*TRY IT:* Find every line in the entries that holds the string "computer" and report it.

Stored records

== Segment start ==

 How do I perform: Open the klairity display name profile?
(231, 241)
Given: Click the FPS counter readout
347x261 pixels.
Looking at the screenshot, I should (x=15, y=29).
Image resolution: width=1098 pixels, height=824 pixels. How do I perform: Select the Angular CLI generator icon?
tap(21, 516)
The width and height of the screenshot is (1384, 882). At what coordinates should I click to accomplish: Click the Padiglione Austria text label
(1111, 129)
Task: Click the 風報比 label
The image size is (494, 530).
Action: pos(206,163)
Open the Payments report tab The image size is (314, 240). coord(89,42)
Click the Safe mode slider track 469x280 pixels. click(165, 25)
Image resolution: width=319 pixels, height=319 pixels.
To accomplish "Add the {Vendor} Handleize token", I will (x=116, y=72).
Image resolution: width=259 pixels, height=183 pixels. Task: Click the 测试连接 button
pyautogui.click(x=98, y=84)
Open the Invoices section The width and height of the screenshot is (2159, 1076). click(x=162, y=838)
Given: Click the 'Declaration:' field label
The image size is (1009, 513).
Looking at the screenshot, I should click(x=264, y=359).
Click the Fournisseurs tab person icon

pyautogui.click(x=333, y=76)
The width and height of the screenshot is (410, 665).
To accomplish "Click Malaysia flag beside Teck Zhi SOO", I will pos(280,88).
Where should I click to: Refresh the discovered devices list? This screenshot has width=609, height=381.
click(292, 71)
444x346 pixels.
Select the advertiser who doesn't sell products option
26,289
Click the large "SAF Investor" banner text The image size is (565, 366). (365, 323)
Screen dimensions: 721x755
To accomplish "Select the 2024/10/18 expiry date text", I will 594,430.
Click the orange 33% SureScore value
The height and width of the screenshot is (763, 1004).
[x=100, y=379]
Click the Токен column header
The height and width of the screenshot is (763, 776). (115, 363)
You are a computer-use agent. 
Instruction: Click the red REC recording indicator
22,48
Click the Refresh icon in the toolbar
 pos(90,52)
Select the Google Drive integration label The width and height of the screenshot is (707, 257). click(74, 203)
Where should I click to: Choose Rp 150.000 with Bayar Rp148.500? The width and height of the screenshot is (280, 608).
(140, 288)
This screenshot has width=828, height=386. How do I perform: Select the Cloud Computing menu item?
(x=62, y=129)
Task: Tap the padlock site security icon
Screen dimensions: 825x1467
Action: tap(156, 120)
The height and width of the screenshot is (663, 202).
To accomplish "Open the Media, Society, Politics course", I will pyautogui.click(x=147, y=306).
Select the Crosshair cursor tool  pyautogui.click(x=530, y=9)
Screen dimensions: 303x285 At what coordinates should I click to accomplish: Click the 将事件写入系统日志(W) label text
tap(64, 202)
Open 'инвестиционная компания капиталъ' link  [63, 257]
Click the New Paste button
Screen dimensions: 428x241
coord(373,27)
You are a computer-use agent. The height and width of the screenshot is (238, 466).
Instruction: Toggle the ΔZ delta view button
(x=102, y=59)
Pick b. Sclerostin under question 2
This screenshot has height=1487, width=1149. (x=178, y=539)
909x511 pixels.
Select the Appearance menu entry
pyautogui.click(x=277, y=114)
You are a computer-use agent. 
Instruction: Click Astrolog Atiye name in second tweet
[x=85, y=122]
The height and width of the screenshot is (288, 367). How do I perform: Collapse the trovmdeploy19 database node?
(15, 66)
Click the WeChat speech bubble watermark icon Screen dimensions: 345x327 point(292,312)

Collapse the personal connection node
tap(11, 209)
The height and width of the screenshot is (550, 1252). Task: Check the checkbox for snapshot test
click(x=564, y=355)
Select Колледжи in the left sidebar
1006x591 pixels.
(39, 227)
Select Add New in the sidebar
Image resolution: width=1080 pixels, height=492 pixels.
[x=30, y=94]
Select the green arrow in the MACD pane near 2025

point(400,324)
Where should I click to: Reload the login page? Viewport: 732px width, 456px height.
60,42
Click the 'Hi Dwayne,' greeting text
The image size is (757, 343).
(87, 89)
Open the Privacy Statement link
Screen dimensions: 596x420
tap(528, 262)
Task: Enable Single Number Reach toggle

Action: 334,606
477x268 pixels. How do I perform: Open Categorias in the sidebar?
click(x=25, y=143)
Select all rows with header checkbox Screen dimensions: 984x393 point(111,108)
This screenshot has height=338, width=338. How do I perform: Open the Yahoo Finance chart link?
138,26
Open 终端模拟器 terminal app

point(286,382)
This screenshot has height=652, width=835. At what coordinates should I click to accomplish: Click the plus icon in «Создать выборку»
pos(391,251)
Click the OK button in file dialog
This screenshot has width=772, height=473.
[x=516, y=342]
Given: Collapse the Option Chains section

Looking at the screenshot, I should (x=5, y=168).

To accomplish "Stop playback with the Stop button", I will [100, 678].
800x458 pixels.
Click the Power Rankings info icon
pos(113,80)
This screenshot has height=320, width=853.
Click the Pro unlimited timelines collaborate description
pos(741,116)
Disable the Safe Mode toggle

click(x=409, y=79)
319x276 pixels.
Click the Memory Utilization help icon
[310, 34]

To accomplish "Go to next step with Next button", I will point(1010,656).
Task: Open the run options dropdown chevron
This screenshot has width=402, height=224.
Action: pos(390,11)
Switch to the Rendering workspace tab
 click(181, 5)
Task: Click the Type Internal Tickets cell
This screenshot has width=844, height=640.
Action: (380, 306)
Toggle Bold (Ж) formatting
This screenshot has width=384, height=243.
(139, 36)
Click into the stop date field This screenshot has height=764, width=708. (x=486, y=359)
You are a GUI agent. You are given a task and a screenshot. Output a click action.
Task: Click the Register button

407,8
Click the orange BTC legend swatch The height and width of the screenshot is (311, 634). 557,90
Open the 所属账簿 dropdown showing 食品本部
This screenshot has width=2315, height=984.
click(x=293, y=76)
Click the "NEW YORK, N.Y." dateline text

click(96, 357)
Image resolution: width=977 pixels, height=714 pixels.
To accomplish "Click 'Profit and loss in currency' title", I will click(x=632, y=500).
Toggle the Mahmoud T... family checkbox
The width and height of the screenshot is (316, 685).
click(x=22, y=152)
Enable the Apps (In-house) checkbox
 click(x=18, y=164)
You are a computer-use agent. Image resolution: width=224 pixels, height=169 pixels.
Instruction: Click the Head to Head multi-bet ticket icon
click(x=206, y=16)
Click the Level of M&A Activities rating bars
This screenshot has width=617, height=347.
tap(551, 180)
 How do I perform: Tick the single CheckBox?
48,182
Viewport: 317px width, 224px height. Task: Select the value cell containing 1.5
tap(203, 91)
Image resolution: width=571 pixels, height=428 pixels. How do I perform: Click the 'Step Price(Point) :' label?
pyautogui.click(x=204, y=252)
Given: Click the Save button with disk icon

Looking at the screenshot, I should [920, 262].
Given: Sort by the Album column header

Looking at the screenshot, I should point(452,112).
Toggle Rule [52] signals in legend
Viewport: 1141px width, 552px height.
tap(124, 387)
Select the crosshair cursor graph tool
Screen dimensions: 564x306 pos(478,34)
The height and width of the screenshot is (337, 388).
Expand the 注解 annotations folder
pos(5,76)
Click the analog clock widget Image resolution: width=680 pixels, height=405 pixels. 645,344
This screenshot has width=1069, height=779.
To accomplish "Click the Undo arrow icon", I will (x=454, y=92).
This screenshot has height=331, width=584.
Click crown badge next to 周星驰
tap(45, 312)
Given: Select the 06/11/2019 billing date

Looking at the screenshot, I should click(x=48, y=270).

== Segment end ==

*ANSWER SPACE:*
You are a computer-use agent. 
You are a computer-use agent. The height and width of the screenshot is (238, 466).
You are a computer-use agent. 
You are a computer-use agent. Image resolution: width=224 pixels, height=169 pixels.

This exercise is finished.